Extracted material |
************
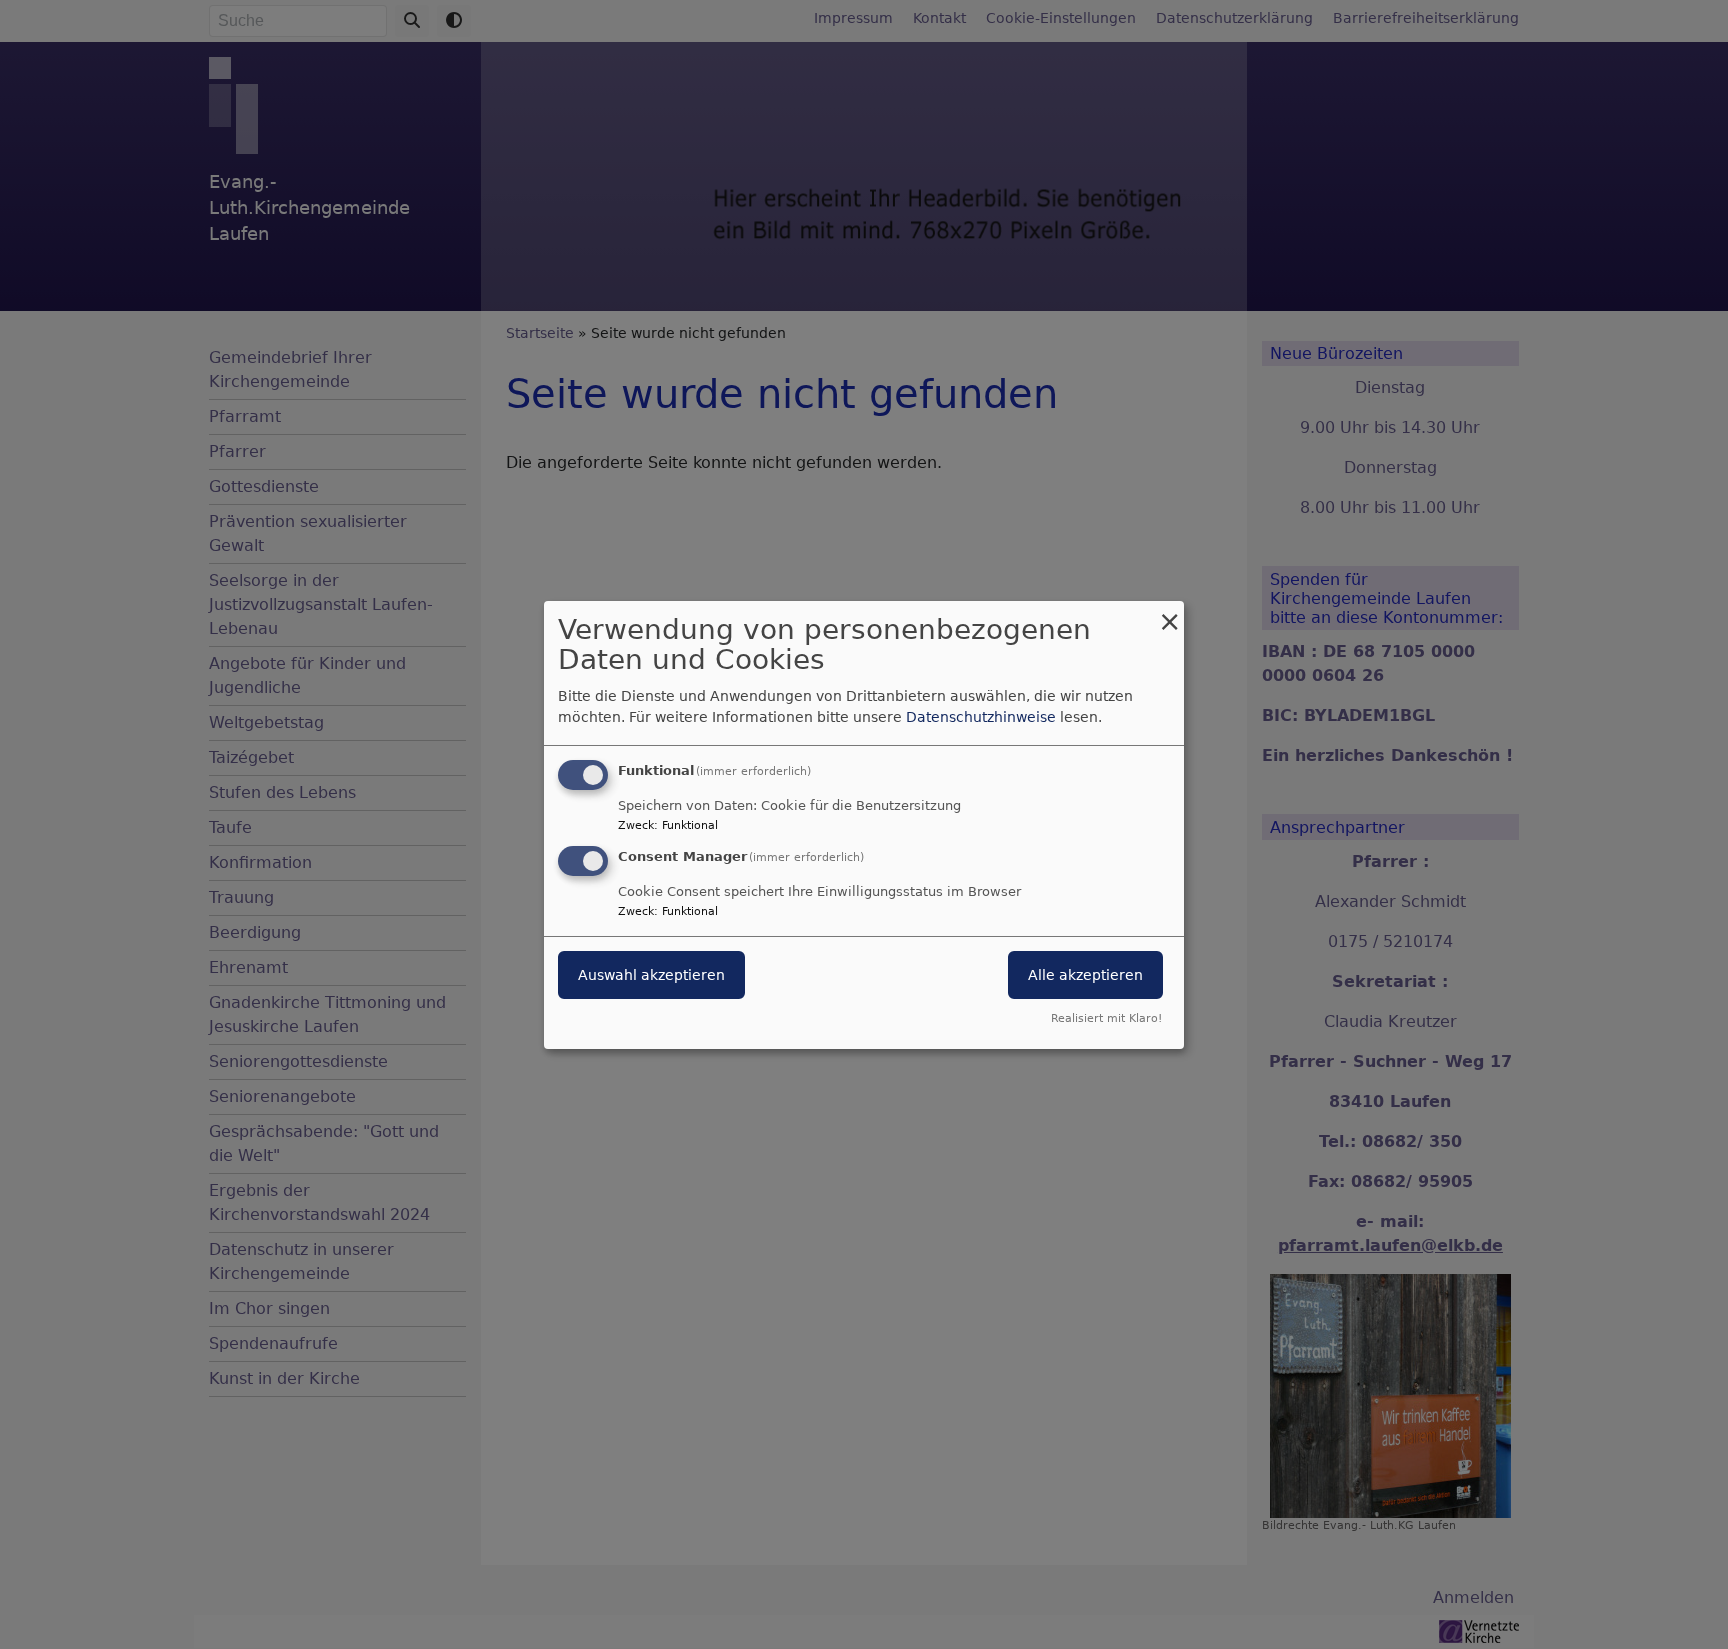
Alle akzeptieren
************
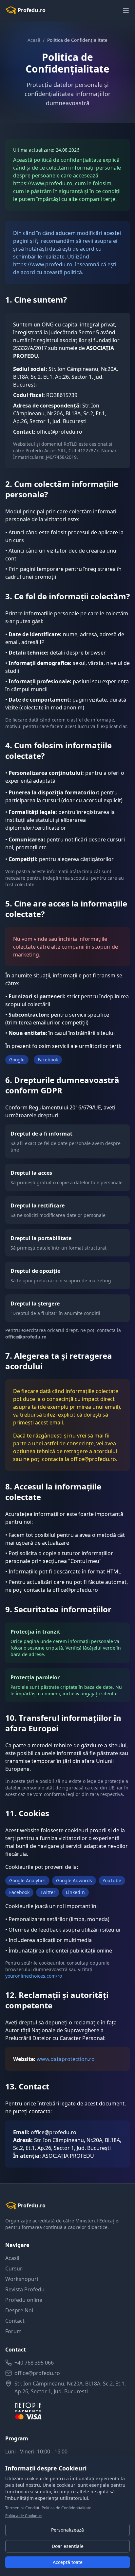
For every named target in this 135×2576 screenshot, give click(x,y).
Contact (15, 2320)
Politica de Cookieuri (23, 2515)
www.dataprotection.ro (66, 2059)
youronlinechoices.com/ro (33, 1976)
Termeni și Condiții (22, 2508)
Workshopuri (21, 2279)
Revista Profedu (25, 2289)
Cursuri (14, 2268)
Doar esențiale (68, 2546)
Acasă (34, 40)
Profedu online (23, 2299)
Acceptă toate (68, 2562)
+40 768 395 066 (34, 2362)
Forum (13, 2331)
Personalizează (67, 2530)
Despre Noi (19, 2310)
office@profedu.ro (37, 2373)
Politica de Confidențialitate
************
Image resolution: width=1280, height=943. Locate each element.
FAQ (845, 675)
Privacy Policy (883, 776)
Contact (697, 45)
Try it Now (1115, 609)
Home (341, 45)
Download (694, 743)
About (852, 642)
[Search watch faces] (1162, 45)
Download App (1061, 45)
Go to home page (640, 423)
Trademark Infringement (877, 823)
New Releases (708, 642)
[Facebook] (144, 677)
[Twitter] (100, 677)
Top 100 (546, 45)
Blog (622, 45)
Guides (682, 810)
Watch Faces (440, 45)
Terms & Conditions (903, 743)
************
Work order | Using the records above, restate word for word the lines from the one with "Doar esențiale (68, 2546)" through the one with "Politica de Confidențialitate", both included.

Exercise solution |
Doar esențiale (68, 2546)
Acasă (34, 40)
Profedu online (23, 2299)
Acceptă toate (68, 2562)
+40 768 395 066 (34, 2362)
Forum (13, 2331)
Personalizează (67, 2530)
Despre Noi (19, 2310)
office@profedu.ro (37, 2373)
Politica de Confidențialitate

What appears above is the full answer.